Turf damage may begin to occur any time after Labor Day. Usually damage from Japanes beetle will not occur on irrigated areas unless there are very high numbers of grubs, because present as healthy, well maintained turf will tolerate up to 15 grubs per square foot. Watch for damage over the next four weeks where more than five grubs per square foot are found in dry turf, and where more than 15 per square foot are found in irrigated turf.
- This fall. Spot treat damaged areas and heavily infested turf with either Dylox (triclorfon) or Sevin (carbaryl). Dylox and Sevin do not last very long when the pH is 7.8 or higher. Sprayable formulations will not work well unless they are watered-in immediately after application. Granulars are more stable after application but must be watered-in with 1/2 inch of irrigation or rain before they affect grubs. Check treated areas about three weeks after application to see how well the insecticide worked.

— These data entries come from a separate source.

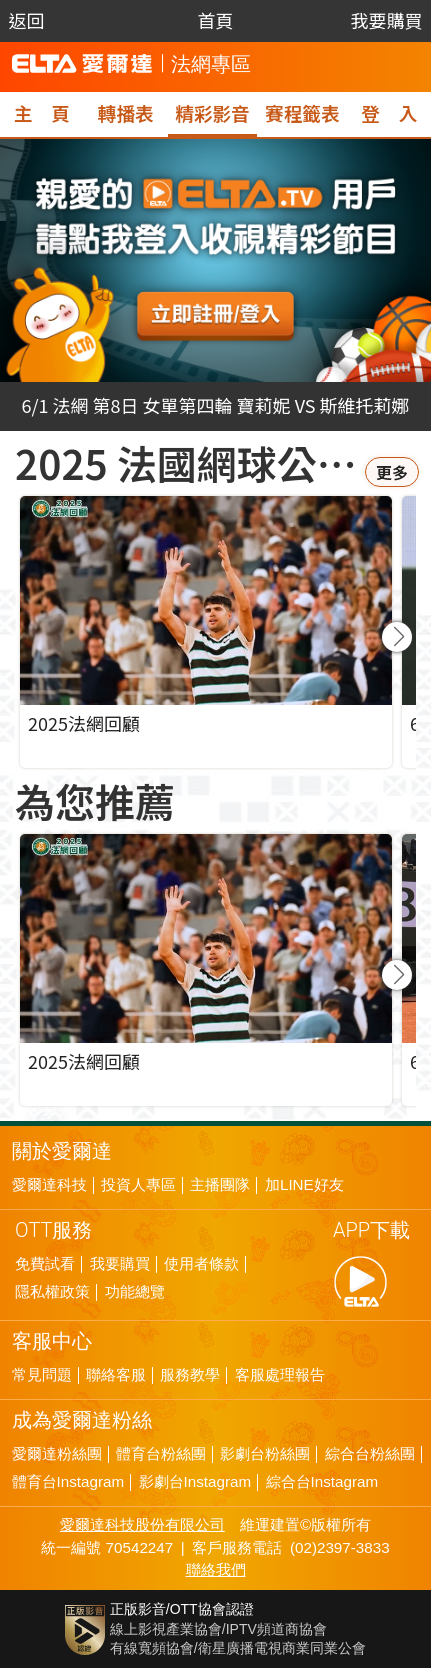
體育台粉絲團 (161, 1454)
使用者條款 (201, 1264)
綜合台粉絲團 (370, 1454)
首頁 (215, 20)
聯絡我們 (216, 1570)
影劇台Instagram (195, 1482)
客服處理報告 (280, 1375)
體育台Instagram (68, 1482)
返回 (27, 20)
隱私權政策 (52, 1292)
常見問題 (42, 1375)
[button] (397, 637)
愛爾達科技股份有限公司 (142, 1524)
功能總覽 (135, 1292)
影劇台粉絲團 (265, 1454)
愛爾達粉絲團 (57, 1454)
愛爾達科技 (49, 1185)
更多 (392, 472)
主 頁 (42, 112)
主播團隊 (220, 1185)
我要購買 (386, 20)
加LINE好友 (304, 1185)
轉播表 (125, 112)
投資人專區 (138, 1185)
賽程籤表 (302, 112)
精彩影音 (211, 112)
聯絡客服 (116, 1375)
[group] (206, 970)
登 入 (389, 112)
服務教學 (190, 1375)
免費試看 (45, 1264)
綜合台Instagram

Use a map of the golf course to mark portions of fairways and rough where grub damage is observed. This map can be used to apply a preventive grub control compound next summer.
- Reseeding. If grubs are present, an insecticide should be applied before reseeding. Grubs can eat grass seed and the roots of new grass plants.
- Next spring. Dead patches of turf may develop in the spring. Watch for the first signs of grub damage, sample for grubs and treat hot spots with Dylox or Sevin if grubs are found.
Merit (imidacloprid), Arena (clothianidin), Meridian (thiamethoxam), Acelepryn (chlorantraniliprole), Mach2 (halfenozide), Allectus (imidacloprid plus bifenthrin), and Aloft (clothianidin plus bifentrhin) are preventive compounds and will not kill grubs when applied in the fall or spring.
Preventive compounds are highly effective against young grubs for the first month after egg hatch and therefore should be applied between late May and August 15th.
Battle plan for next year
Although the hot spots for grub damage move about somewhat from year to year, depending on adult beetle activity, there is a tendency for the same areas to be hit repeatedly.
- Apply Arena, Meridian, Mach2, Acelepryn, Aloft, Merit, or Alectus between late May and August 15th.
Refer to your fall grub damage map and treat the most heavily damaged areas. Treating all the fairways is usually unnecessary.
- Watch for the first signs of grub injury in September and October, and spot treat where needed.
Follow the directions in the first and second paragraphs.